Daneben werden Aufführungspraxis, Tanzrhythmen, das Instrumentarium sowie  Charakteristika der beiden musikalischen Hauptströmungen geschildert. Das Verhältnis zwischen orientalischen (Musik)elementen und griechischer Volkliedtradition wird dabei berücksichtigt.  

In dieser aufrichtigen Arbeit scheut sich Petropoulos nicht, selbstreflexiv und offen auf persönliche und gesellschaftspolitische Schwierigkeiten in der Rebetiko-Forschung hinzuweisen.

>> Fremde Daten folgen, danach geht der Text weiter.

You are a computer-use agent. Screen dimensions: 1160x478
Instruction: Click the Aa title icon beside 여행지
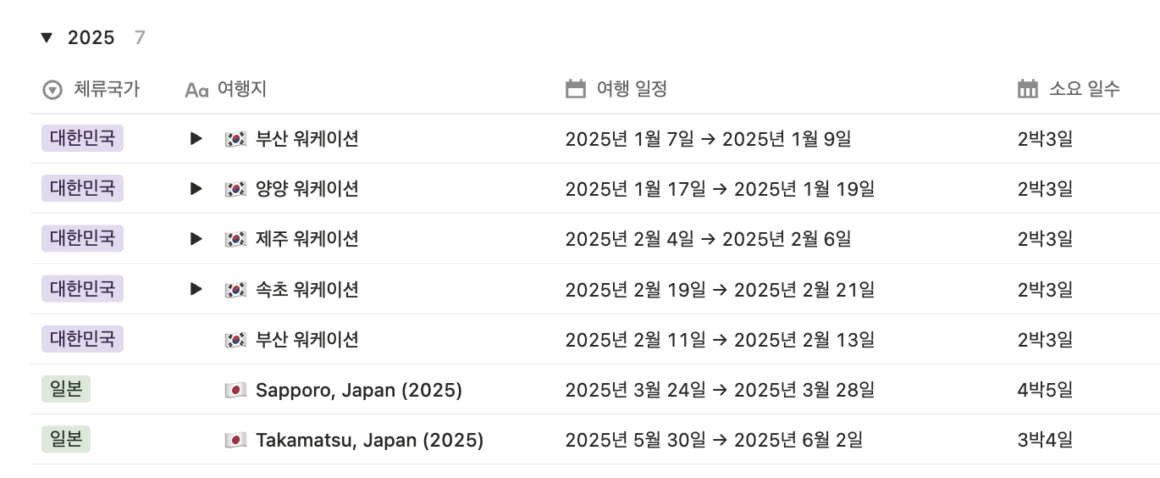196,90
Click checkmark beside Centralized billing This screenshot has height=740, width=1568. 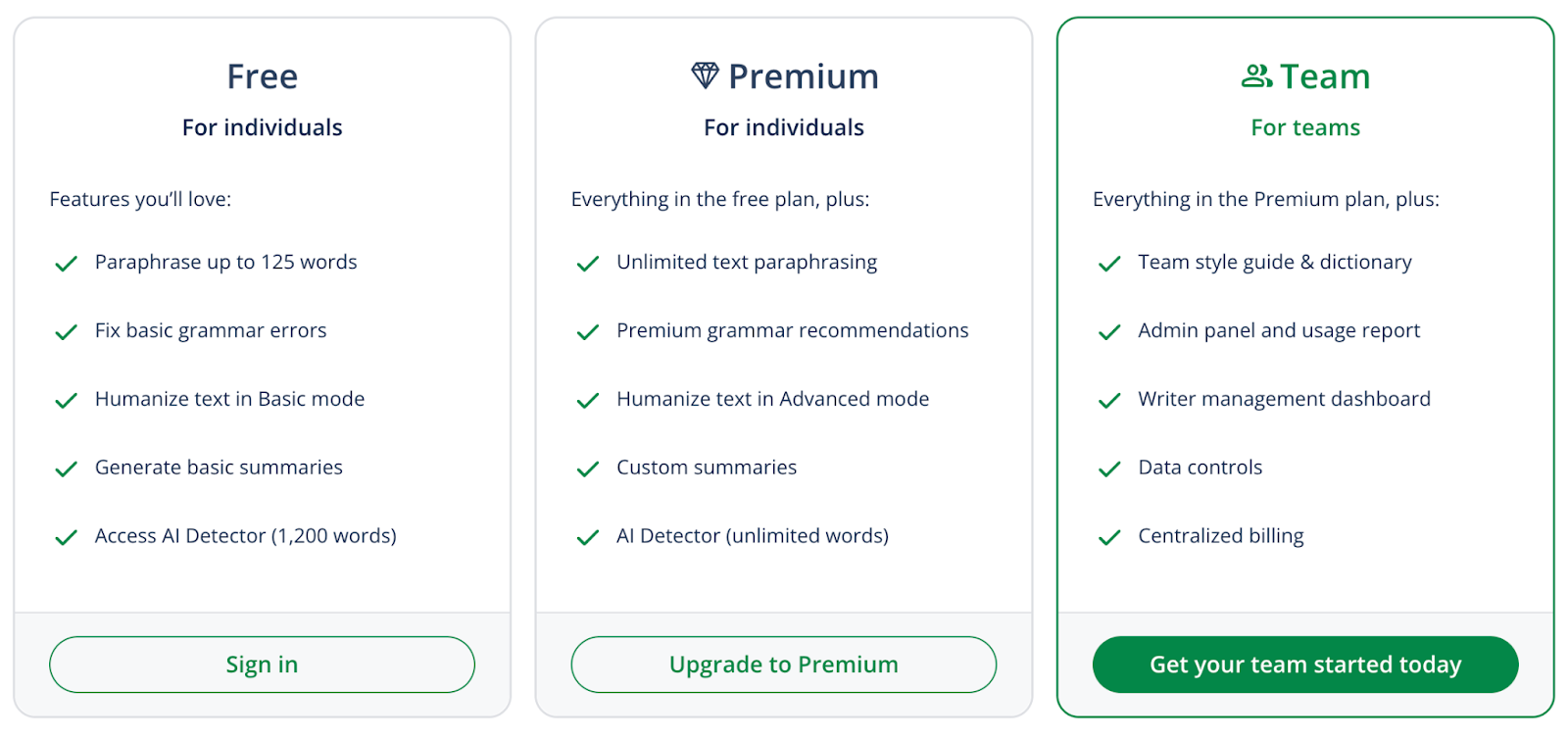[x=1109, y=538]
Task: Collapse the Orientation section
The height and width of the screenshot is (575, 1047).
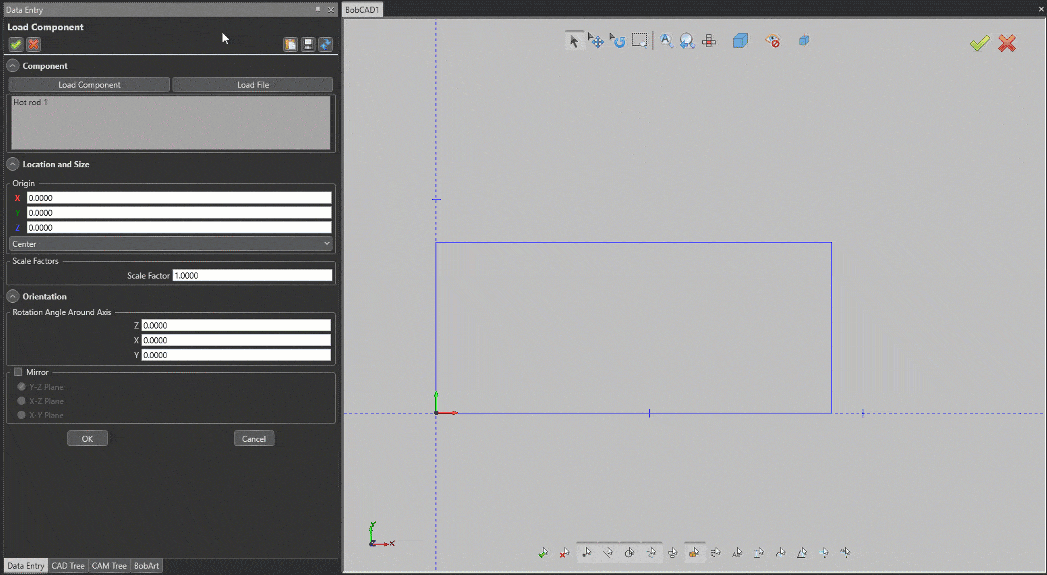Action: (13, 296)
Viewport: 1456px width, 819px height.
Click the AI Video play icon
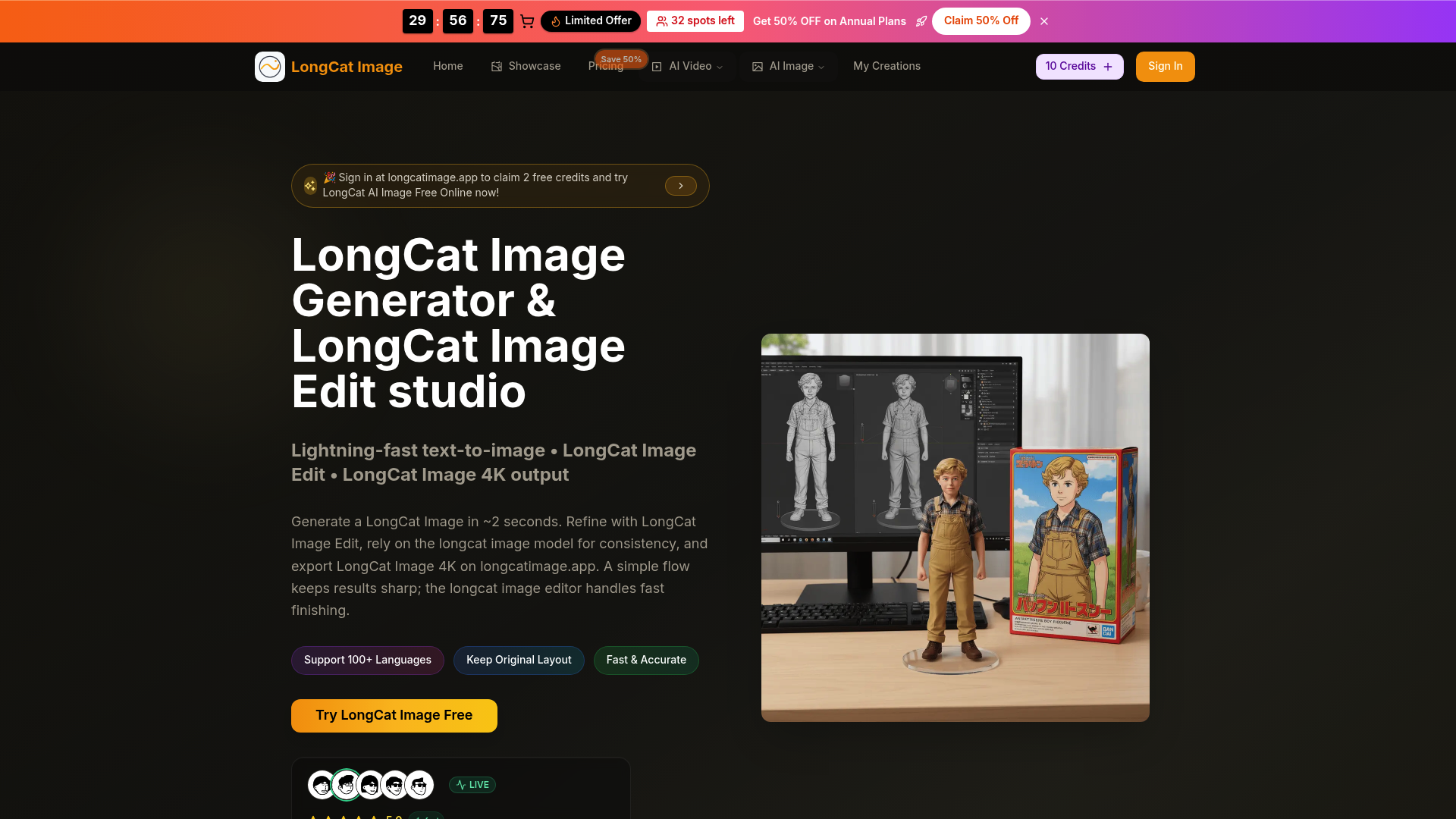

Petropoulos, der selbst wegen seines ersten Rebetiko-Bandes im Gefängnis saß, zeigt hier ideologische Hürden auf.

Die Ausführungen werden durch Anmerkungen des amerikanischen Rebetiko-Forscher Ed Emerys und durch relevante Internetadressen ergänzt.

Abgerundet wird die vielschichtige Darstellung mit einer Auswahl an repräsentativen Liedtexten (in deutscher Übersetzung). Die beiliegende CD (15 Tracks) stellt sowohl bekannte Stücke herausragender Rebetiko-Musiker als auch seltene historische Aufnahmen vor.